# Stuck in bootloop after RSD, PLEASE HELP!



## rwilliams1026 (Jan 12, 2012)

So i was on the new liquid rom running smooth and all was well, the only thing was when i restarted it would always boot into recovery then i would have to reboot it until it finally would boot normally, so i installed safestrap (dont know why i didnt before installing liquid) but i guess the installation messed up and my phone wouldnt boot fully into the recovery but the safestrap logo with the search or menu would come up then liquid wouldnt boot passed the boot animation and lucky me my battery gets to low to rsd, so after waiting close to a week for a new battery now when i try to rsd it goes through but comes up "Please reboot this phone manually" or whatever which it never used to do before, ive tried everything wiped data after and it still is bootlooping. Does someone have any suggestions on what to try next?


----------



## envizion (Sep 22, 2011)

when i rsd it tells me to reboot manually also but i never have to do anything, it reboots itself. on the first boot, it stays on the motorola logo for quite awhile (5-10min) before it actually goes into boot animation and so forth. think you probably just need to be more patient after rsd completes and it does the boot up.


----------



## rwilliams1026 (Jan 12, 2012)

Alright ill try it again and just let it run its course, thanks for the reply


----------



## rwilliams1026 (Jan 12, 2012)

Its still not working, my phone reboots before RSD gives me the boot manually message, it still sits on the dual core boot loop.
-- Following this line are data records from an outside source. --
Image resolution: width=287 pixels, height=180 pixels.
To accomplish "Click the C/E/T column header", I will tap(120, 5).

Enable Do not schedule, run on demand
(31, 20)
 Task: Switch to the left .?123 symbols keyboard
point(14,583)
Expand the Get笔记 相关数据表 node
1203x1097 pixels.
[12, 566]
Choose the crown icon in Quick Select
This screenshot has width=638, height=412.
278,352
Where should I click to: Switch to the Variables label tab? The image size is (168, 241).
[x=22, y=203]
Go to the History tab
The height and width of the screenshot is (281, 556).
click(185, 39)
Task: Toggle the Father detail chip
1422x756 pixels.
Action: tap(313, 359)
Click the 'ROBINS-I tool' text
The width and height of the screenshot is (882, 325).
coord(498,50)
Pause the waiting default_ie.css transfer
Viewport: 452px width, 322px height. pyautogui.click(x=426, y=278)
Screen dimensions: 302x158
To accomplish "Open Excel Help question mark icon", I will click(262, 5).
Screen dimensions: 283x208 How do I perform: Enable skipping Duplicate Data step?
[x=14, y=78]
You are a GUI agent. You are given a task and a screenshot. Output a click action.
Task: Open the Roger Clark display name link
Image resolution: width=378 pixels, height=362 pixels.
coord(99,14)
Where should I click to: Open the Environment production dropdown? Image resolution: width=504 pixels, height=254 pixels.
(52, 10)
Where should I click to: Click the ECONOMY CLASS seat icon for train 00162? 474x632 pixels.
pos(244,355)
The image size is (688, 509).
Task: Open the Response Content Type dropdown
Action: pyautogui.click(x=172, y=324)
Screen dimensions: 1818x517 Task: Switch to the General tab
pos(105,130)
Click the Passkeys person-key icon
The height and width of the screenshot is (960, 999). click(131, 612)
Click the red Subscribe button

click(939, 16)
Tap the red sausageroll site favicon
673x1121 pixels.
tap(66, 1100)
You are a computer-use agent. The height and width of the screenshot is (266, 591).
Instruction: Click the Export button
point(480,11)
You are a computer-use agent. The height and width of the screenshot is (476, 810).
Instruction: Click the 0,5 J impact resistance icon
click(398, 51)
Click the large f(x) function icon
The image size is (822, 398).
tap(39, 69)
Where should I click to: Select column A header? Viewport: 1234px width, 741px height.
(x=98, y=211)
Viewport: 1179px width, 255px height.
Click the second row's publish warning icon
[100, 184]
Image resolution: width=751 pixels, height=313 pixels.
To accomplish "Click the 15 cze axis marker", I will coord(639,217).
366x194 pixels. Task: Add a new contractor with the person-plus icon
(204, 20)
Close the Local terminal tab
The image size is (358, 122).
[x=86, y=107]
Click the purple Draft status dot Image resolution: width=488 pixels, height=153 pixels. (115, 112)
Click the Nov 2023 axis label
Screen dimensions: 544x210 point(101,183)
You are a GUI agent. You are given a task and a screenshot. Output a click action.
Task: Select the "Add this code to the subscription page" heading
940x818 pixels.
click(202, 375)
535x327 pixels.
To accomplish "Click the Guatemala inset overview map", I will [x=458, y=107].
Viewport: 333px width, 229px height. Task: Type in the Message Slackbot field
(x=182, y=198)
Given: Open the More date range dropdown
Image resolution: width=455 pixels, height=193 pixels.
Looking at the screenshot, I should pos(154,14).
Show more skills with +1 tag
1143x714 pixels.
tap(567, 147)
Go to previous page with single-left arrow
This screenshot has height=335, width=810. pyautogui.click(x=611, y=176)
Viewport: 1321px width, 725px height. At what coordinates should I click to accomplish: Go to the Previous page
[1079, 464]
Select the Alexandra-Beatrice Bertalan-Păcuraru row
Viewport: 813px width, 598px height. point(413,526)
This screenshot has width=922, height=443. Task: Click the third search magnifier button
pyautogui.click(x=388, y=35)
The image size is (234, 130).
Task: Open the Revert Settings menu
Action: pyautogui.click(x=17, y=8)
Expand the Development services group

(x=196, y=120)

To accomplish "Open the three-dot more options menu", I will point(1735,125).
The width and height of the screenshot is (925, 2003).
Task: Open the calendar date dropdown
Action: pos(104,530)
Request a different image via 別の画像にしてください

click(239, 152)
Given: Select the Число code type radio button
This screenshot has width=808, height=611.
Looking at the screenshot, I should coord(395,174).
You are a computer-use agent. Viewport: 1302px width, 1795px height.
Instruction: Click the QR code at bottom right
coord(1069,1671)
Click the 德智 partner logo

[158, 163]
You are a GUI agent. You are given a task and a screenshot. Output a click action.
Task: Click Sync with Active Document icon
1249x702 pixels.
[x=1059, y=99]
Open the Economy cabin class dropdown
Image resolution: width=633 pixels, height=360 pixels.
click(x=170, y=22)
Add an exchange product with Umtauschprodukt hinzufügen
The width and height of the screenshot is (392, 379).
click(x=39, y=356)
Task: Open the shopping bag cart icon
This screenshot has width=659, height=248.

Someone help me please!!


----------



## ParkerNisbet1 (Feb 27, 2012)

What are you FXZ'ing to? .905, .902...?

Edit: Also, you didn't try updating to .235 or .238 did you?


----------



## matjmonk (Aug 28, 2011)

I would try a different FXZ file, you can download the House of Samuri application which has pretty much all the tools you need to FXZ back to 905 or update to the one of the ICS links. You can find it at:

http://www.droidforums.net/forum/motorola-droid-bionic/214902-downgrade-902-no-app-data-loss.html

Cheers


----------



## TMYINC (Jun 18, 2011)

If you were on any leak above 232 you cannot fxz back to 905. Only upgrade possibly depending on the final ota. Redownload your fxz file and try again. If you can boot into fastboot I don't think you are hard bricked. When using rsd lite locate the file with the .... button. Only extract first. After it is extracted then click run.

Sent from my XT875 using Tapatalk 2


----------